* Części zadania
A) Jakie gazety „obupłciowe” wymienia tekst o kobiecych czasopismach?
B) Przytocz dosłownie fragment tekstu o kobiecych czasopismach od słów „A prawda jest” do słów „sportowa i wsio.”.

* Fragment tekstu
Jeżeli czytamy kobiece czasopisma dla relaksu, to fajnie. Ale jeśli zaczynamy stosować się do karkołomnych rad, żeby poprawić sobie samopoczucie, to uważam, że jest problem.

5

Odp: Kobiece czasopisma - czyli co robi kobietom wodę z mózgu?

Ja myślę, że te czasopisma nie są adresowane do wszystkich kobiet, tylko do pewnej grupy. Ocenianie wszystkich kobiet przez pryzmat tego, wydaje mi się krzywdzące. To tak, jakby mówić, że każdy facet interesuje się tylko rubryką sportową i piciem piwa.
A prawda jest taka, że jak są jakieś materiały - czy to prasowe, czy inne - dla osób inteligentnych i z szerszym światopoglądem, to raczej nie ma tam podziału na płeć i może je czytać tak facet, jak kobieta.
No a te typowo "dla bab" są po prostu przeznaczone dla mniej rozgarniętych kobiet. Faceci nie mają tego odpowiednika gazetowego, bo wydaje mi się, że prosty facet - taki właśnie na poziomie pani, która czyta takie bzdury - to albo w ogóle nic nie czyta, albo tylko rubryka sportowa i wsio.
Chociaż są też jeszcze gazetki na podobnym poziomie mniej więcej, ale "obupłciowe" :-) Typu Fakt i Superekspres. Tylko tam są bardziej wiadomości, niż jakieś porady, wiadomo. Ale od czytania tego raczej też człowiek się mądrzejszy nie robi :-)

* Podane informacje
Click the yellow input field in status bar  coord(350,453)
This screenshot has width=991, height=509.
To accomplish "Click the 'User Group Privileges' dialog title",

* Rozwiązania zadań
A) Fakt i Superekspres.

B)
A prawda jest taka, że jak są jakieś materiały - czy to prasowe, czy inne - dla osób inteligentnych i z szerszym światopoglądem, to raczej nie ma tam podziału na płeć i może je czytać tak facet, jak kobieta.
No a te typowo "dla bab" są po prostu przeznaczone dla mniej rozgarniętych kobiet. Faceci nie mają tego odpowiednika gazetowego, bo wydaje mi się, że prosty facet - taki właśnie na poziomie pani, która czyta takie bzdury - to albo w ogóle nic nie czyta, albo tylko rubryka sportowa i wsio.